**Task instructions**:
a – In the SQL lesson on GROUP BY, what does combining GROUP BY with aggregate functions make possible? Answer in one to three sentences.
b – Write the next part of the SQL lesson on GROUP BY, starting after its closing note about commas.

-- Excerpt to read follows --

GROUP BY

With some aggregate functions in our tool belt, we’re ready to take advantage of one of SQL’s more powerful features: GROUP BY. The GROUP BY statement is used in conjunction with aggregate functions to group the results by a given column. Doing so allows us to write queries that return counts, sums, averages, minimums and maximums per group.

For Excel users, this feature mirrors the functionality of PivotTables.

So, what is the total amount of contributions per state?

SELECT state, SUM(amount)
FROM contributors
GROUP BY state;

amount_by_state

It’s also possible to group by a combination of columns. So, we can get totals by city and state, as well:

SELECT city, state, SUM(amount)
FROM contributors
GROUP BY city, state;

amount_by_city_state

And we can use the aggregate function in an ORDER BY statement to sort the results by total amount:

SELECT city, state, SUM(amount)
FROM contributors
GROUP BY city, state
ORDER BY SUM(amount) DESC;

city_state_by_amount_desc

The syntax of this last statement is a little tricky. The columns to group by are separated by commas, but there is no comma before ORDER BY or DESC.

-- Excerpt to read concluded --
-- Entries shown follows --

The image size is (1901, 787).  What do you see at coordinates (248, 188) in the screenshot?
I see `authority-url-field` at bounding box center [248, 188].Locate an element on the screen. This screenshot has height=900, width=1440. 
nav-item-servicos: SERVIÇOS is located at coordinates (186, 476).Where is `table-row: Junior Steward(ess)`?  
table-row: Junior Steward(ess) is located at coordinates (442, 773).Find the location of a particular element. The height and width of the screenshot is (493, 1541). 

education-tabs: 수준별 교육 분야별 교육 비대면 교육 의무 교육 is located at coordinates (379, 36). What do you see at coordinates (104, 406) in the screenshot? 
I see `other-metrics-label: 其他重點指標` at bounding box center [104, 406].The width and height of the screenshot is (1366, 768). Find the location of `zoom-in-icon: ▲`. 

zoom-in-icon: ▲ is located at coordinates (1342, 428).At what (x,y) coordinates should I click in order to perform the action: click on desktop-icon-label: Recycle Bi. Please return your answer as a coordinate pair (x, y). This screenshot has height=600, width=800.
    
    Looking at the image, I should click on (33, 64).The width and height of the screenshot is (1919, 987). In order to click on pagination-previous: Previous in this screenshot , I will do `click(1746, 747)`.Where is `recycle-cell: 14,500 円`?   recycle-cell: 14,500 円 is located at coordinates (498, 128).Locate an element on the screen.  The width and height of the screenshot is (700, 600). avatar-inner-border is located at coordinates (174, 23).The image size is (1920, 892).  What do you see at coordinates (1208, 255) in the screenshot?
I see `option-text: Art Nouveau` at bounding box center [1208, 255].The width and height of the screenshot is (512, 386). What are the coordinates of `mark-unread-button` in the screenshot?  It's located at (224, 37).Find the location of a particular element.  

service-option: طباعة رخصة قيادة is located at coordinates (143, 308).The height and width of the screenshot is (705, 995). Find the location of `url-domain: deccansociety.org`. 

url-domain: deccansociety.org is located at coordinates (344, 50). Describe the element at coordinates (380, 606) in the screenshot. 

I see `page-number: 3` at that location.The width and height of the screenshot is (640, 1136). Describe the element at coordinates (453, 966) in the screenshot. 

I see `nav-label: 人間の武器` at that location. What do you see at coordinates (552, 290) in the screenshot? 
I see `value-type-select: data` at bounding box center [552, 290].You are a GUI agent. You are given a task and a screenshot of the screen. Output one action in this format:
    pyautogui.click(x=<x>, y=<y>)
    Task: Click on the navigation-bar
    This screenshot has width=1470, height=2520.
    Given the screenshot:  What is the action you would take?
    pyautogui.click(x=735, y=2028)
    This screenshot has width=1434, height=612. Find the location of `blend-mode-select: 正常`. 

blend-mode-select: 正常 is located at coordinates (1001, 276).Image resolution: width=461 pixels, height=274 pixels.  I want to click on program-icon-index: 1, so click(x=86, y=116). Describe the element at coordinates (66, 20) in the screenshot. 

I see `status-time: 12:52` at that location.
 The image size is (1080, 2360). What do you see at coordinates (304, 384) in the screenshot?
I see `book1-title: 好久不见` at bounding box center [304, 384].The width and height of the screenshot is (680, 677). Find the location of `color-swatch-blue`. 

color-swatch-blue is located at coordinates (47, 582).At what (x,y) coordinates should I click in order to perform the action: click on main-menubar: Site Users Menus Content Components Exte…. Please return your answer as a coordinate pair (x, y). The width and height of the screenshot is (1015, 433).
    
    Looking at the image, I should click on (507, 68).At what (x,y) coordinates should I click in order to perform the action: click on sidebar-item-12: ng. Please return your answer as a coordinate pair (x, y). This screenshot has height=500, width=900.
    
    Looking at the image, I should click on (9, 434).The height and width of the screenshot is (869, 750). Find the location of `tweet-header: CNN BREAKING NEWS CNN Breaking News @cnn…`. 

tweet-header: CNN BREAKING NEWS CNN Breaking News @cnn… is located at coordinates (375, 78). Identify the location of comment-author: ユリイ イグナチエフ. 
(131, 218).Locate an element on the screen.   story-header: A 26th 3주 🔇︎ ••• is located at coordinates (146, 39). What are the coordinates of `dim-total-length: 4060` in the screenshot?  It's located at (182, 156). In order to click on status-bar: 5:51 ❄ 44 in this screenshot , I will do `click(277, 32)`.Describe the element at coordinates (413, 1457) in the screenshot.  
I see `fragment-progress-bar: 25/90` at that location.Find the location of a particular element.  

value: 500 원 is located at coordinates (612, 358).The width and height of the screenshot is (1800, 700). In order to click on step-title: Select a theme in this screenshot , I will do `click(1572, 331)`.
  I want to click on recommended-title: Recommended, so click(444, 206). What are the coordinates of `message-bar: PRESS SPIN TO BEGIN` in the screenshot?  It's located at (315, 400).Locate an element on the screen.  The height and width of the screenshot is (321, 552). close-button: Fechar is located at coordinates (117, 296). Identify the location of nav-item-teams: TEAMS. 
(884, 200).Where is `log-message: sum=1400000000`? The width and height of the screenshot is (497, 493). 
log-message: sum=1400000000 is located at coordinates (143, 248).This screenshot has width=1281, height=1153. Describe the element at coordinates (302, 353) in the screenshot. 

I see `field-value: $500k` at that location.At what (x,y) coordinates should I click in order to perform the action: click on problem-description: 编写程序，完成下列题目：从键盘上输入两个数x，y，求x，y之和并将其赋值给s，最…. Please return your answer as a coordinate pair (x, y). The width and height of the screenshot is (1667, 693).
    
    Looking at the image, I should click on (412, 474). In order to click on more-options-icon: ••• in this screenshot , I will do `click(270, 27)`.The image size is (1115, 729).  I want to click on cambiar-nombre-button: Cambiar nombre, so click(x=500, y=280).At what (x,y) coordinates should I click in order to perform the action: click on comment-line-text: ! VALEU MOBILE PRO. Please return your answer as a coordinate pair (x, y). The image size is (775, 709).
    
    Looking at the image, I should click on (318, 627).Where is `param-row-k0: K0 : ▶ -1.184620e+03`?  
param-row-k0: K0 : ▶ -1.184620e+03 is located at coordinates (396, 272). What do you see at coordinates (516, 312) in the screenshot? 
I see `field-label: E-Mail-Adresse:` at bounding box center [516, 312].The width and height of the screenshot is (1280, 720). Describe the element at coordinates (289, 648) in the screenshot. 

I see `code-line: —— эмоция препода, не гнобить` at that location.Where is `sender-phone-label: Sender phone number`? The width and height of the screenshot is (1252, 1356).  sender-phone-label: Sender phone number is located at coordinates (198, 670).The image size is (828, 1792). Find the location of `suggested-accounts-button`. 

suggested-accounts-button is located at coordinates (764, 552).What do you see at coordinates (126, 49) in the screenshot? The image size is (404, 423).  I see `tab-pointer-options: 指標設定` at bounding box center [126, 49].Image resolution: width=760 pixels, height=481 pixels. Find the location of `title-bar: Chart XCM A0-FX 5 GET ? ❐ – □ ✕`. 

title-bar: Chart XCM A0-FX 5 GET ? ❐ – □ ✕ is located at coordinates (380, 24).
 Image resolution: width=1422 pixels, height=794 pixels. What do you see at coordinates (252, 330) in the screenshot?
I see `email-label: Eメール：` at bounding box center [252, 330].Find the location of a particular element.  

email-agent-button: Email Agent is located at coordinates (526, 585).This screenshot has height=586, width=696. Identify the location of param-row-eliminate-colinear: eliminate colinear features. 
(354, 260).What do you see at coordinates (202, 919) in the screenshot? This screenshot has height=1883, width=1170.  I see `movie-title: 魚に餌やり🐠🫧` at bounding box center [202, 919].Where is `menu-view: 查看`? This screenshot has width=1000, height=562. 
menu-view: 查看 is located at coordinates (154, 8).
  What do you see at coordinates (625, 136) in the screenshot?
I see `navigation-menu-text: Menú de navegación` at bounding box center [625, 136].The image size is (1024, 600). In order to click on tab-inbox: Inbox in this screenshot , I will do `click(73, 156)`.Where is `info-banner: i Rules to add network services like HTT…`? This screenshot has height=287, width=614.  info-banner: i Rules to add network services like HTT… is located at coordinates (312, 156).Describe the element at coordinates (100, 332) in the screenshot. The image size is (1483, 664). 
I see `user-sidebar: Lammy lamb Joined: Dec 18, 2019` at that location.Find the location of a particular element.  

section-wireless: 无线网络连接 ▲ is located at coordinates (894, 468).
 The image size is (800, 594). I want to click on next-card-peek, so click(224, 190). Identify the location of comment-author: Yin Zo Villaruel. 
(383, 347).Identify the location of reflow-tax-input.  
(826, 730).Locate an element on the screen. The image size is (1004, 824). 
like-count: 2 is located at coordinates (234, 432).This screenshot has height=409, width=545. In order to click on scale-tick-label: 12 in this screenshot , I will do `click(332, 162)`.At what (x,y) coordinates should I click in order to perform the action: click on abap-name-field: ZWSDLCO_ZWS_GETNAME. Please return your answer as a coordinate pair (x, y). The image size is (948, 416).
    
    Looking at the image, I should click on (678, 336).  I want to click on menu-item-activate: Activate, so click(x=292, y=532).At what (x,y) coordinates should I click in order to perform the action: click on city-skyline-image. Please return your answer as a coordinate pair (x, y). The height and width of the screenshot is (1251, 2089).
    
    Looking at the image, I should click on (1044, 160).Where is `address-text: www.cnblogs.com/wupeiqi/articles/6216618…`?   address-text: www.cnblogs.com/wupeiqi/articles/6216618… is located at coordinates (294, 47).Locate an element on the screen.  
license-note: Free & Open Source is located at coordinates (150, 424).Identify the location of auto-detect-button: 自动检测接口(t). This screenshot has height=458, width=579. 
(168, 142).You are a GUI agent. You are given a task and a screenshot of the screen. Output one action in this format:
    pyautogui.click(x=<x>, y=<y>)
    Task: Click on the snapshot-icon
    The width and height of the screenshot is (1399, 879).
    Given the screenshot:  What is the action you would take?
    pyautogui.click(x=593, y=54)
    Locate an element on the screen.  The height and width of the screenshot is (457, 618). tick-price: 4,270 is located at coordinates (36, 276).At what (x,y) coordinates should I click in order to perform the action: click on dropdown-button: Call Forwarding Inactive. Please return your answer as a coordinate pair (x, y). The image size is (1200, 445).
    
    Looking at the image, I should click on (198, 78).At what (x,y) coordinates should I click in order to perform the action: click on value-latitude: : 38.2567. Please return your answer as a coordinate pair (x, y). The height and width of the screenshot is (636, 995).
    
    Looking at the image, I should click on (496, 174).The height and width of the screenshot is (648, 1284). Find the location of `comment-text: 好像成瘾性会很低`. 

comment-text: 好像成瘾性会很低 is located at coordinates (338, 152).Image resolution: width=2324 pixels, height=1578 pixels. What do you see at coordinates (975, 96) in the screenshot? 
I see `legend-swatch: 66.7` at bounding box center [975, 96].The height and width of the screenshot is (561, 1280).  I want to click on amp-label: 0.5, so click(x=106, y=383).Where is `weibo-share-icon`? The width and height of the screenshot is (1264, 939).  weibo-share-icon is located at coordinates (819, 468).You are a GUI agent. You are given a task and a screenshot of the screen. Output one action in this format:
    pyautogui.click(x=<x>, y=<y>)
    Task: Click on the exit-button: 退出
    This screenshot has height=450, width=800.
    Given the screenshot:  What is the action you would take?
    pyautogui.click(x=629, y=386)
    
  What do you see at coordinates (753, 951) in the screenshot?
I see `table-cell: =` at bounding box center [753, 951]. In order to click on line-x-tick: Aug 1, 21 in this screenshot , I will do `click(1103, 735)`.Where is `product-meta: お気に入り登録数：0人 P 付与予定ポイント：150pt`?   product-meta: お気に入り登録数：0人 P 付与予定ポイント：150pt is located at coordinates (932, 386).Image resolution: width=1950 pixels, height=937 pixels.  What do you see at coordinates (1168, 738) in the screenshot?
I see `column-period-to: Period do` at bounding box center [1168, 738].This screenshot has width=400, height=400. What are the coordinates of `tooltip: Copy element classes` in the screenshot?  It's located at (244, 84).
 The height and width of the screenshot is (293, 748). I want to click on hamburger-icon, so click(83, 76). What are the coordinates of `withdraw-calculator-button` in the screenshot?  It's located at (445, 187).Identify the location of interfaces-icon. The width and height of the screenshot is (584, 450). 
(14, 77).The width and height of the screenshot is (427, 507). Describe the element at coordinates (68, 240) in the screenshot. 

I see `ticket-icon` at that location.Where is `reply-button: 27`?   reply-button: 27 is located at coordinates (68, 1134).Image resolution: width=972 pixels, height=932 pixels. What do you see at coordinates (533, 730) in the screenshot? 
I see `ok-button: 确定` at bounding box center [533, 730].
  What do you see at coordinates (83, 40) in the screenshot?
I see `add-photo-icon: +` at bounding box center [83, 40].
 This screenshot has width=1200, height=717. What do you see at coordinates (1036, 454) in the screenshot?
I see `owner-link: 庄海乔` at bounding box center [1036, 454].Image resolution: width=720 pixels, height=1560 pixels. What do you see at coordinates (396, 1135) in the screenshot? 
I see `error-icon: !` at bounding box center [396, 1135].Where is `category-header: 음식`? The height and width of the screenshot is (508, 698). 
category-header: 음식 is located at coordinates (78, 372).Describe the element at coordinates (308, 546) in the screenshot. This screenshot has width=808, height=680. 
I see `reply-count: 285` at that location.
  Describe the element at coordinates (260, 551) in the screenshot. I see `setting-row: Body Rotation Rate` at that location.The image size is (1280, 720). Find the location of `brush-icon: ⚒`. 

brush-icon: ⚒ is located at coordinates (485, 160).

-- Entries shown concluded --

**Answer set**:
a – GROUP BY groups the results by a given column, so queries can return counts, sums, averages, minimums and maximums for each group.

b –
Most relational database management systems require that every non-aggregate field in the SELECT statement also be included in the GROUP BY statement [1]. Because SUM(amount) is an aggregate, we can include it in the SELECT statement, even though it isn’t included in the GROUP BY list. But if we want to include city in the SELECT, we should also include it in the GROUP BY as well.

Footnotes

[1]SQLite doesn’t enforce this standard SQL restriction, which in some cases makes writing the query much simpler but in most cases can lead to unexpected results. But as a general practice and to make your queries portable to other systems, you should always include all columns for the SELECT in the GROUP BY list. If including that column in the GROUP BY isn’t possible, then you’ll probably need to use a subquery to create the desired result.